Copy the key to the box where you want to update from, e.g. /etc/ddns.key and set permissions to 600. It should contain only the key section:

key "ddns-key.dyn.d-tor.org" { 
       algorithm hmac-sha256; 
       secret "base64stufffromddns-confgen="; 
};

Now test it:

# nsupdate -k /etc/ddns.key <<EOF
> server 2a02:4f8:2a:254e::2
> update delete blub.dyn.d-tor.org A
> update add blub.dyn.d-tor.org 200 A 191.139.50.71
> send
> EOF

If you’ve done everything right:

# host blub.dyn.d-tor.org 2a02:4f8:2a:254e::2
blub.dyn.d-tor.org has address 191.139.50.71

Delegate the Zone

Now we need to delegate dyn.d-tor.org to 2a02:4f8:2a:254e::2. Add this to the zone file on your authoritative name server (in my case, Hetzner):

...
dyn IN NS dyndns ; delegation to dyndns.d-tor.org
dyndns IN AAAA 2a02:4f8:2a:254e::2 ; IPv6 glue record for dyndns.d-tor.org
dyndns IN A <IPv4.address.of.dyndns> ; IPv4 glue record
...

Wait for the information to spread.
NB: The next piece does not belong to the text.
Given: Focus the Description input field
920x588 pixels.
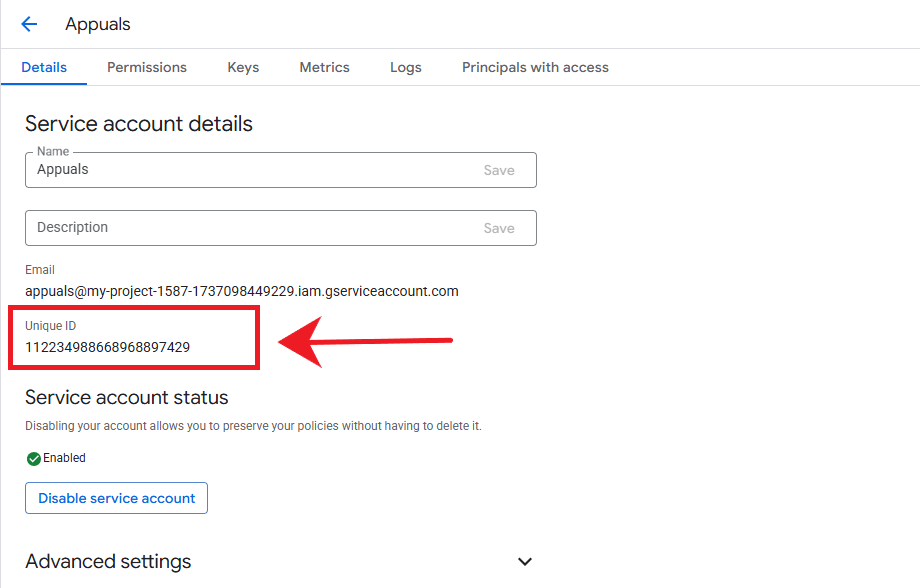Looking at the screenshot, I should coord(250,228).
Check with dnstracer:

# dnstracer -s . dyn.d-tor.org

If you get a result, we can continue 🙂

THE script

Write a script that extracts the IP addresses from your interfaces and uses nsupdate to update the records. It shouldn’t be that hard. Sorry, I can’t provide mine, because it is very specific to my setup.

Multi-homed: Telekom, Vodafone and Hetzner

Problem

I refined my network configuration a bit, because there was a problem: When I pinged the Vodafone IPv6 address of hadante from my new, shiny Hetzner box, it wouldn’t answer, because I got the policy routing wrong.

Initially I routed everyting to Hetzner via the Vodafone interface, but that’s plain wrong. This way hadante even sent packets originating from Telekom IP’s via the Vodafone interface, with the Telekom IP as source. What I really wanted:

  1. answer requests to the Vodafone interface via Vodafone
  2. make Telekom the default route

Answer requests to the Vodafone IP

The solution was easy: create a rule to send everything from the Vodafone interface out there. Unfortunately, nothing is as easy as it seems. Because the Vodafone-IPv6-Prefix is semi-static, systemd-networkd policy routing doesn’t work. The routing table can be filled automatically:

[Match] 
Name=ext 

[Network] 
DHCP=yes 
IPv6Token=::dead:b0a1 

[DHCP] 
RouteMetric=4096 
RouteTable=199 

[IPv6AcceptRA] 
RouteTable=199

The RouteTable directive adds the routes acquired by DHCP and Router Announcments to the routing table 199 (aka kd, see /etc/iproute2/rt_tables), but without a rule it doesn’t do anything. The IPv6Token directive sets the IPv6 address to <prefix>::dead:b0a1, by the way.

The rule is added by a perl script written by yours truly. It does something like this (pseudo perl code):

...
$old = <old IPv6 address>;
$new = <new IPv6 address>;
# match old prefix
$old =~ m#^([[:xdigit:]]{1,4}:[[:xdigit:]]{1,4}:[[:xdigit:]]{1,4}:[[:xdigit:]]{1,4}:)#;
# delete old rule
system("/usr/bin/ip -6 rule dele from $1:/64 table kd");
# match new prefix
$new =m#^([[:xdigit:]]{1,4}:[[:xdigit:]]{1,4}:[[:xdigit:]]{1,4}:[[:xdigit:]]{1,4}:)#;
# add new rule
system("/usr/bin/ip -6 rule add from $1:/64 lookup kd");
...

This way both the Telekom IP and the Vodafone IP work from anywhere. As a bonus, IPv6 requests to Hetzner from the delegated Telekom IPv6 network now work, too 🙂

Configuring the Telekom interface

During my network configuration spree I tried to configure the Telekom interface with systemd-networkd instead of dhcpcd, but that didn’t work, unfortunately. I couldn’t get the prefix delegation to the internal interface to work. Supposedly systemd-networkd can do it, but the documentation is, let’s say, sparse at best. After several attempts I gave up and reverted to dhcpcd, as described in this post.